• Given problem: Return all of the records below verbatim, line for line, without changing anything.

• Supplied information:
>>>>>
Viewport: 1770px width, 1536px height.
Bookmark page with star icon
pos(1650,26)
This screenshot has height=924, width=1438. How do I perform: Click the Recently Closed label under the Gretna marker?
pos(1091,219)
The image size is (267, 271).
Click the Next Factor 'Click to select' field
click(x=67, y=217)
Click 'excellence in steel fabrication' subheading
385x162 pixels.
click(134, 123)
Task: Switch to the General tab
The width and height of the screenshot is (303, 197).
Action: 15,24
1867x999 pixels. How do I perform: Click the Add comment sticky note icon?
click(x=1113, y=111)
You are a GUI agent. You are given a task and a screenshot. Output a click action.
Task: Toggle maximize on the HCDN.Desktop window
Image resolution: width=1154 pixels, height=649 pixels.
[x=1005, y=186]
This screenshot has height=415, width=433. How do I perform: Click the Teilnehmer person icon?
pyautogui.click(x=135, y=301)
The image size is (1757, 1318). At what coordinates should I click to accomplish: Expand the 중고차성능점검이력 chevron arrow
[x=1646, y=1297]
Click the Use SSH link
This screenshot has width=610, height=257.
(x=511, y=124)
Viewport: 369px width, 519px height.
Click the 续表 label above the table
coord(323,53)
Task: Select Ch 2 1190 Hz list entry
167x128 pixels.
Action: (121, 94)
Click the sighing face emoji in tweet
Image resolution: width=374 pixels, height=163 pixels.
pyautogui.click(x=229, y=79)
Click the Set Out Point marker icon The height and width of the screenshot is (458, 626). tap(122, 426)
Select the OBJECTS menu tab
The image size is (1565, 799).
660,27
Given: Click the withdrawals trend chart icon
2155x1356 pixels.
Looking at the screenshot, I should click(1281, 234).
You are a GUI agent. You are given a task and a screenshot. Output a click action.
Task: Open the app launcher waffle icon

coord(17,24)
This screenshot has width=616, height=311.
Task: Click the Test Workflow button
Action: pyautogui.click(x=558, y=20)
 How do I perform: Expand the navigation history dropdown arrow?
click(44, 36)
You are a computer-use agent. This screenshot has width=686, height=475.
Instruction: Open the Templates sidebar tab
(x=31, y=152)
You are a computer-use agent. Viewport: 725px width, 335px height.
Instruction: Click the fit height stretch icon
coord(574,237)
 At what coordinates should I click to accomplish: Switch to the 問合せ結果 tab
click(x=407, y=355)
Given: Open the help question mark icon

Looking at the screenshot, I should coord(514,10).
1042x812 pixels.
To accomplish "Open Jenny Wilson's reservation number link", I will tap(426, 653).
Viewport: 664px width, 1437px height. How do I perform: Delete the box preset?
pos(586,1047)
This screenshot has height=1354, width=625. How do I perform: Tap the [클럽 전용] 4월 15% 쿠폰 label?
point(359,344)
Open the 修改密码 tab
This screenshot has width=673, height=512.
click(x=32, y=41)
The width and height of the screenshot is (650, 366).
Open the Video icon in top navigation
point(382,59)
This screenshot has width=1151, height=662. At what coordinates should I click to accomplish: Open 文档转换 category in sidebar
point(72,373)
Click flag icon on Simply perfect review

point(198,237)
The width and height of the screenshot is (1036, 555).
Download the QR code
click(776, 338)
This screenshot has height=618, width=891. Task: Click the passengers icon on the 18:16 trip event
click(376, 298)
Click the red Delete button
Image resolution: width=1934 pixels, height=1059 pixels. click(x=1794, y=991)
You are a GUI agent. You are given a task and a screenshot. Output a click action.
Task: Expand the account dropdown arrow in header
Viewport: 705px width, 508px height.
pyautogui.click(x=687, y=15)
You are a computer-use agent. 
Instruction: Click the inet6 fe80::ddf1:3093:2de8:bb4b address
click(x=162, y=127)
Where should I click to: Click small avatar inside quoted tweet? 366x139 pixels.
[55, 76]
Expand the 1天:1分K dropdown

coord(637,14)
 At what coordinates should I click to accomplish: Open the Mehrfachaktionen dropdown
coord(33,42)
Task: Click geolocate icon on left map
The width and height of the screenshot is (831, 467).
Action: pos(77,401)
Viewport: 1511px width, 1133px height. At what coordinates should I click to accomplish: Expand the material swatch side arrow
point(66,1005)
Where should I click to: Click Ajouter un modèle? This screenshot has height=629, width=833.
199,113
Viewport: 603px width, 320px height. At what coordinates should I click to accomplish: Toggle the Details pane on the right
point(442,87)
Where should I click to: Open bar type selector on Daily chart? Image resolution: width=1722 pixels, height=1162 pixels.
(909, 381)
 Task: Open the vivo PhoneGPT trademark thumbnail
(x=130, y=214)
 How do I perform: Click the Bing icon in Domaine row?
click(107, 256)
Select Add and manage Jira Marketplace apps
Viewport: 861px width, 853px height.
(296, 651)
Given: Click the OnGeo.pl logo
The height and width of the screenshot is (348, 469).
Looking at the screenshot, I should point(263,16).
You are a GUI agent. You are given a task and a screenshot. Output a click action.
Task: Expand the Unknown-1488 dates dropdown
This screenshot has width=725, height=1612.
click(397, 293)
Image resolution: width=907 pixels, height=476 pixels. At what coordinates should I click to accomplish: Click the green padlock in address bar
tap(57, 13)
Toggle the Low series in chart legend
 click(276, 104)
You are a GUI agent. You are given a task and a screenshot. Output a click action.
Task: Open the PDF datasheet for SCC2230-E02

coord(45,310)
<<<<<
• Output of the task:
Viewport: 1770px width, 1536px height.
Bookmark page with star icon
pos(1650,26)
This screenshot has height=924, width=1438. How do I perform: Click the Recently Closed label under the Gretna marker?
pos(1091,219)
The image size is (267, 271).
Click the Next Factor 'Click to select' field
click(x=67, y=217)
Click 'excellence in steel fabrication' subheading
385x162 pixels.
click(134, 123)
Task: Switch to the General tab
The width and height of the screenshot is (303, 197).
Action: 15,24
1867x999 pixels. How do I perform: Click the Add comment sticky note icon?
click(x=1113, y=111)
You are a GUI agent. You are given a task and a screenshot. Output a click action.
Task: Toggle maximize on the HCDN.Desktop window
Image resolution: width=1154 pixels, height=649 pixels.
[x=1005, y=186]
This screenshot has height=415, width=433. How do I perform: Click the Teilnehmer person icon?
pyautogui.click(x=135, y=301)
The image size is (1757, 1318). At what coordinates should I click to accomplish: Expand the 중고차성능점검이력 chevron arrow
[x=1646, y=1297]
Click the Use SSH link
This screenshot has width=610, height=257.
(x=511, y=124)
Viewport: 369px width, 519px height.
Click the 续表 label above the table
coord(323,53)
Task: Select Ch 2 1190 Hz list entry
167x128 pixels.
Action: (121, 94)
Click the sighing face emoji in tweet
Image resolution: width=374 pixels, height=163 pixels.
pyautogui.click(x=229, y=79)
Click the Set Out Point marker icon The height and width of the screenshot is (458, 626). tap(122, 426)
Select the OBJECTS menu tab
The image size is (1565, 799).
660,27
Given: Click the withdrawals trend chart icon
2155x1356 pixels.
Looking at the screenshot, I should click(1281, 234).
You are a GUI agent. You are given a task and a screenshot. Output a click action.
Task: Open the app launcher waffle icon

coord(17,24)
This screenshot has width=616, height=311.
Task: Click the Test Workflow button
Action: pyautogui.click(x=558, y=20)
 How do I perform: Expand the navigation history dropdown arrow?
click(44, 36)
You are a computer-use agent. This screenshot has width=686, height=475.
Instruction: Open the Templates sidebar tab
(x=31, y=152)
You are a computer-use agent. Viewport: 725px width, 335px height.
Instruction: Click the fit height stretch icon
coord(574,237)
 At what coordinates should I click to accomplish: Switch to the 問合せ結果 tab
click(x=407, y=355)
Given: Open the help question mark icon

Looking at the screenshot, I should coord(514,10).
1042x812 pixels.
To accomplish "Open Jenny Wilson's reservation number link", I will tap(426, 653).
Viewport: 664px width, 1437px height. How do I perform: Delete the box preset?
pos(586,1047)
This screenshot has height=1354, width=625. How do I perform: Tap the [클럽 전용] 4월 15% 쿠폰 label?
point(359,344)
Open the 修改密码 tab
This screenshot has width=673, height=512.
click(x=32, y=41)
The width and height of the screenshot is (650, 366).
Open the Video icon in top navigation
point(382,59)
This screenshot has width=1151, height=662. At what coordinates should I click to accomplish: Open 文档转换 category in sidebar
point(72,373)
Click flag icon on Simply perfect review

point(198,237)
The width and height of the screenshot is (1036, 555).
Download the QR code
click(776, 338)
This screenshot has height=618, width=891. Task: Click the passengers icon on the 18:16 trip event
click(376, 298)
Click the red Delete button
Image resolution: width=1934 pixels, height=1059 pixels. click(x=1794, y=991)
You are a GUI agent. You are given a task and a screenshot. Output a click action.
Task: Expand the account dropdown arrow in header
Viewport: 705px width, 508px height.
pyautogui.click(x=687, y=15)
You are a computer-use agent. 
Instruction: Click the inet6 fe80::ddf1:3093:2de8:bb4b address
click(x=162, y=127)
Where should I click to: Click small avatar inside quoted tweet? 366x139 pixels.
[55, 76]
Expand the 1天:1分K dropdown

coord(637,14)
 At what coordinates should I click to accomplish: Open the Mehrfachaktionen dropdown
coord(33,42)
Task: Click geolocate icon on left map
The width and height of the screenshot is (831, 467).
Action: pos(77,401)
Viewport: 1511px width, 1133px height. At what coordinates should I click to accomplish: Expand the material swatch side arrow
point(66,1005)
Where should I click to: Click Ajouter un modèle? This screenshot has height=629, width=833.
199,113
Viewport: 603px width, 320px height. At what coordinates should I click to accomplish: Toggle the Details pane on the right
point(442,87)
Where should I click to: Open bar type selector on Daily chart? Image resolution: width=1722 pixels, height=1162 pixels.
(909, 381)
 Task: Open the vivo PhoneGPT trademark thumbnail
(x=130, y=214)
 How do I perform: Click the Bing icon in Domaine row?
click(107, 256)
Select Add and manage Jira Marketplace apps
Viewport: 861px width, 853px height.
(296, 651)
Given: Click the OnGeo.pl logo
The height and width of the screenshot is (348, 469).
Looking at the screenshot, I should point(263,16).
You are a GUI agent. You are given a task and a screenshot. Output a click action.
Task: Expand the Unknown-1488 dates dropdown
This screenshot has width=725, height=1612.
click(397, 293)
Image resolution: width=907 pixels, height=476 pixels. At what coordinates should I click to accomplish: Click the green padlock in address bar
tap(57, 13)
Toggle the Low series in chart legend
 click(276, 104)
You are a GUI agent. You are given a task and a screenshot. Output a click action.
Task: Open the PDF datasheet for SCC2230-E02

coord(45,310)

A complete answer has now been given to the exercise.